[Start of section]

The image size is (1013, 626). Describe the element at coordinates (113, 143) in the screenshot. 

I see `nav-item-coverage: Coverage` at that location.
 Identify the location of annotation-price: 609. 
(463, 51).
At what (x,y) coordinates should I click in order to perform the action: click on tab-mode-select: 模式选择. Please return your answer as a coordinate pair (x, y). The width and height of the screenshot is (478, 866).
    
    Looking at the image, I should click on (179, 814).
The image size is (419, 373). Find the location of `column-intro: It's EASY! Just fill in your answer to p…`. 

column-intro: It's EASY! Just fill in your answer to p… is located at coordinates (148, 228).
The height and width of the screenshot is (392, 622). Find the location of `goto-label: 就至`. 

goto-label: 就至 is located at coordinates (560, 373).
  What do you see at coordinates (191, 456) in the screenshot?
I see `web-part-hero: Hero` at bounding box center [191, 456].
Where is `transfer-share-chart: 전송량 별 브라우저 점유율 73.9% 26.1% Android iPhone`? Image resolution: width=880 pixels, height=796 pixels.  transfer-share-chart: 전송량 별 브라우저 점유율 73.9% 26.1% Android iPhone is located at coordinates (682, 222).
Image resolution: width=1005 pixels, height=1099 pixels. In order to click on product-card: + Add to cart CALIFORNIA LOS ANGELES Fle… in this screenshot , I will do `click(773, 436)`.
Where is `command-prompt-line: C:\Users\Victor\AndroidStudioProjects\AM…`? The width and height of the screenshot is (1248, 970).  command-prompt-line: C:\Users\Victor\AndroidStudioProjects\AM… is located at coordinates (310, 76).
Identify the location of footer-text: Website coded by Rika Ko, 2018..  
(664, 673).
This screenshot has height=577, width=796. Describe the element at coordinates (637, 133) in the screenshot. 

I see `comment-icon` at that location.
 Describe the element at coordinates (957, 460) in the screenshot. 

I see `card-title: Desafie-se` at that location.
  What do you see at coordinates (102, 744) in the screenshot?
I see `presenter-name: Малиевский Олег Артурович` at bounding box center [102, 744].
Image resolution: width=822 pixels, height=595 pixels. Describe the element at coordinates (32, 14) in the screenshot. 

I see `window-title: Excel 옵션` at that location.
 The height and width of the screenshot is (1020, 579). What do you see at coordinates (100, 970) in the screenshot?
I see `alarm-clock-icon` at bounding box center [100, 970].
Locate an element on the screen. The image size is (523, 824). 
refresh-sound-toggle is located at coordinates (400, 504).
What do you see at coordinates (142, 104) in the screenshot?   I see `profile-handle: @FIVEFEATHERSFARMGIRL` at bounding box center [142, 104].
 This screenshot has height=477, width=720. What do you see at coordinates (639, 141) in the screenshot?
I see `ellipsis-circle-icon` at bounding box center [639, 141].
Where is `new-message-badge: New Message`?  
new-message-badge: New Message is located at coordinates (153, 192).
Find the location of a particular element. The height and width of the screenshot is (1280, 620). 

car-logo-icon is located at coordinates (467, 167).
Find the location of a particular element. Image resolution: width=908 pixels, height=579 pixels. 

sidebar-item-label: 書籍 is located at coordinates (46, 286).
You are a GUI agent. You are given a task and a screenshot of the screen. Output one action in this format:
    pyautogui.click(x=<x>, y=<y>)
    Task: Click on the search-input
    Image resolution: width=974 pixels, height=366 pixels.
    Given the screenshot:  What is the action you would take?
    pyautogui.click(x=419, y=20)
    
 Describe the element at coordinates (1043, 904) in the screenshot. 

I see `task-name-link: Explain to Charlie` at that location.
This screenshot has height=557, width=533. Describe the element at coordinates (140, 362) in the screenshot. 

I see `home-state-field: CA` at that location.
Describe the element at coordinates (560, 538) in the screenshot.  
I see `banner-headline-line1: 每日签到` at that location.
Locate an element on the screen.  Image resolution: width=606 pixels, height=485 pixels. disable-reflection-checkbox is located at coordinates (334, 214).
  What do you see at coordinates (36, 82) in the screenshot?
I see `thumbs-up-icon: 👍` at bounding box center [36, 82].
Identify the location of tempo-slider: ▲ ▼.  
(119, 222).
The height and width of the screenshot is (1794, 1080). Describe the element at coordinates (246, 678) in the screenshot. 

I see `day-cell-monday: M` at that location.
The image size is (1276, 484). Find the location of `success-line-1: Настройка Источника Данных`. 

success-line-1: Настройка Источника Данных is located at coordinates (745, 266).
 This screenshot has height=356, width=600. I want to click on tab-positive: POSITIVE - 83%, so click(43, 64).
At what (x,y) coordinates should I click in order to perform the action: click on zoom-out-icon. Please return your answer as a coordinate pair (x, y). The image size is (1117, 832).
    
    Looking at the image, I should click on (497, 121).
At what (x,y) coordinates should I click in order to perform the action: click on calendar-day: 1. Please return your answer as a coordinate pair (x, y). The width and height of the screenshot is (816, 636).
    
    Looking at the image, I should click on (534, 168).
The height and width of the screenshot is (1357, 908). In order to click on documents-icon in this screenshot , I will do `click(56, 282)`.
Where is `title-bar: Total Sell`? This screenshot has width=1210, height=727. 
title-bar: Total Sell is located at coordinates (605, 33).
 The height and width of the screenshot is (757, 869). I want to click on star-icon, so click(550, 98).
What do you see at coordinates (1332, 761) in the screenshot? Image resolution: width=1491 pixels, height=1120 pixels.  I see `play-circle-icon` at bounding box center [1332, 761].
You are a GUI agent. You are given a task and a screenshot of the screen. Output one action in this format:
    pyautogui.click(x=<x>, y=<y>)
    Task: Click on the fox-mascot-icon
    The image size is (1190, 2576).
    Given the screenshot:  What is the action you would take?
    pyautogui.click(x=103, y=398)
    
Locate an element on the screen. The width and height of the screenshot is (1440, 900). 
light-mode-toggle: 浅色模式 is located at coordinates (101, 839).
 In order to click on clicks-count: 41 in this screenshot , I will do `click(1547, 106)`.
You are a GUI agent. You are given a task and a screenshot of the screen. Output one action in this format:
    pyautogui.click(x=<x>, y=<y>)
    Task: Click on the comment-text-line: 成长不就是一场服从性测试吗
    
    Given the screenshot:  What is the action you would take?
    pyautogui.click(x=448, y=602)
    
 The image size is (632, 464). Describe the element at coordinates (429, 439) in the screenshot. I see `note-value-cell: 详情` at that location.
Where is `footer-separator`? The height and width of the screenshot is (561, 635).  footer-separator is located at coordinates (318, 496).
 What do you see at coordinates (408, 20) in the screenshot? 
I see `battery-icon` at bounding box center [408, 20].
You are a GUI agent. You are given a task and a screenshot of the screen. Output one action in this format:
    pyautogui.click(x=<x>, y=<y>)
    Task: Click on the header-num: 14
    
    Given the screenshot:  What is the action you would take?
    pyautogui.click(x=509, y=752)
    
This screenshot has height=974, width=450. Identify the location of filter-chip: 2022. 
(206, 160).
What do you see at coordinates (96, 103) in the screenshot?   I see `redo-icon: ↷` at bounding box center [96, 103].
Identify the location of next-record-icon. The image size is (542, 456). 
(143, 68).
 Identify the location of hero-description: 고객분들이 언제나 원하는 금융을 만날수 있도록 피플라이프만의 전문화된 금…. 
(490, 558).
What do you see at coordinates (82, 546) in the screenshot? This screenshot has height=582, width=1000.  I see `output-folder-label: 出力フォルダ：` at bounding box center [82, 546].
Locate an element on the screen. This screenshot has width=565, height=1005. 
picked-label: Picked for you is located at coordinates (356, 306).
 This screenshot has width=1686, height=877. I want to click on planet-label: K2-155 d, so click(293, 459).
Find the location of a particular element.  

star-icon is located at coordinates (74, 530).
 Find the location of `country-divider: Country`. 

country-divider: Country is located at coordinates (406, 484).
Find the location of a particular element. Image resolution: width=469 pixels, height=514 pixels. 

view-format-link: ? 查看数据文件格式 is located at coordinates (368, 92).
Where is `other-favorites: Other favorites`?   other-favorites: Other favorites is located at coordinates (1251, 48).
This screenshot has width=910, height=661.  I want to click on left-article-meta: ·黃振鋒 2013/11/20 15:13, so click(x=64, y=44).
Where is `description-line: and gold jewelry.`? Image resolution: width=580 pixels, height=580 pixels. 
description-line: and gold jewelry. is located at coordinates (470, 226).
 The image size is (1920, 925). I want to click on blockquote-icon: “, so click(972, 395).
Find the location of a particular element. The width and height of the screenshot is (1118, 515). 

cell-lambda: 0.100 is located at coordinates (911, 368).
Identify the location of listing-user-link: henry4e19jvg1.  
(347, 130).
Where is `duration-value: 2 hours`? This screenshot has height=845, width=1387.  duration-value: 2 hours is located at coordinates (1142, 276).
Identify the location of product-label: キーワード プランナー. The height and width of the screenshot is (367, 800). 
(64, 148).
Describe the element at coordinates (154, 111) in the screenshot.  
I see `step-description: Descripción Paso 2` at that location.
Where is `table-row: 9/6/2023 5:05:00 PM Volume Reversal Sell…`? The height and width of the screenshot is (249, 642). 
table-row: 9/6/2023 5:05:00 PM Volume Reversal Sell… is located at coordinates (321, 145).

[End of section]

Aim of the task.
Render the material as a Markdown table with columns Row and Material line, starting at the line that contains "is (249, 642)." and ending at the end of the material. Number each row and leave out blank lines.

The completed task.
| Row | Material line |
|---|---|
| 1 | Where is `table-row: 9/6/2023 5:05:00 PM Volume Reversal Sell…`? The height and width of the screenshot is (249, 642).  |
| 2 | table-row: 9/6/2023 5:05:00 PM Volume Reversal Sell… is located at coordinates (321, 145). |